> Given text:

=-=-=

We were going to be meeting our designer and so we were need to crack a conundrum in the creative process, an impasse to which we were coming time and again, hopefully before seeing her. The operative word was star, in that we were discussing how to employ the shape vis a vis our own logo which is also something of a star, or what we call the aster. Anyway I don’t want to give anything away. All you need to know is we were conversationally on the star…when…up the street as we were walking we saw what appeared to be a white balloon in the shape of a five-pointed star hovering in the air in the middle of the street, such that I thought it must be attached with a string to a car or a street sign; but it started to float up and fly around and we suddenly realized it wasn’t a balloon at all. As we approached in descended and pretty much landed out our feet. We stared at it, just a foot away, but still couldn’t make out what it was or of what it was made. I reached out to touch it and realized it was foam, bubbles, like that which would have escaped from a washing machine overloaded with detergent. And then it lifted into the air again and flew past us hovering high above the middle of the street before flying past third, fourth floor windows and disappearing over a roof top. It was nothing short of weirdly miraculous. Thankfully S. took a video of the whole thing.

=-=-=

> Given information:
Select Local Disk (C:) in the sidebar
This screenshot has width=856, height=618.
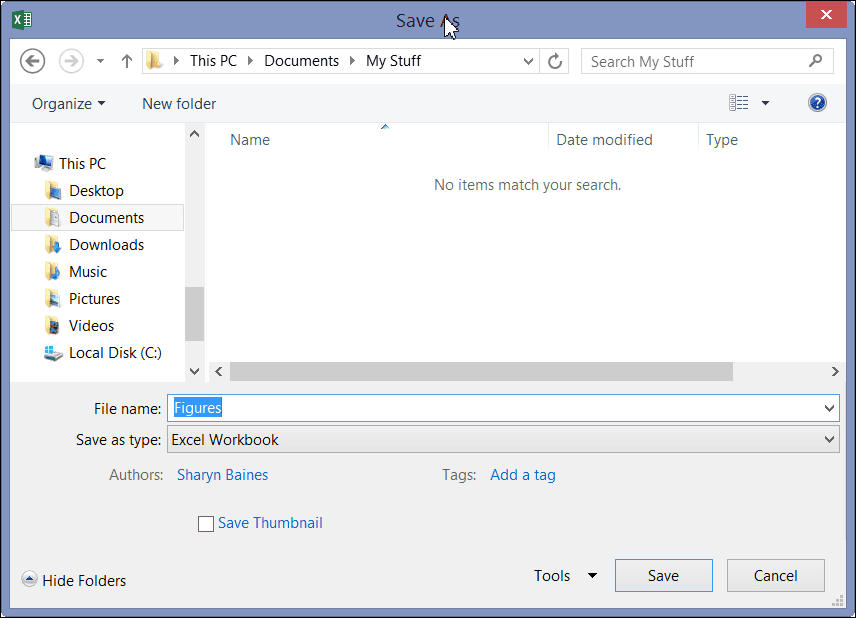pos(110,353)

=-=-=

> Exercise goal: Write what comes next in the account of the foam star drifting over the street, starting right after its last sentence.

> Result for this exercise:
Our designer, A.,who is over from London, arrived and we chit-chatted and started in on the work at hand. And we said to her we have this miraculous thing we have to show you. And she said, “oh, did you have a Christian Dior moment?” And for some reason we just let that comment sail by like a star made of soap suds. I don’t know why we didn’t question what she exactly meant by that. So we worked and talked and got to the impasse we two had gotten to, catching her up in thought to that point, so we could tackle it together and unknot the problem so to make it into an opporunity, when we said. Okay, so, this is where we were in our conversation today walking on Washington Street so we broke out the video that S. took. And A. immediately said what is that white star? It was so obviously a star that even from far away, looking into a tiny iPhone screen, it was a perfect five-pointer. She was as astonished as we were. And then she said well really that was a Christian Dior moment. And we were finally like wait, what does that mean.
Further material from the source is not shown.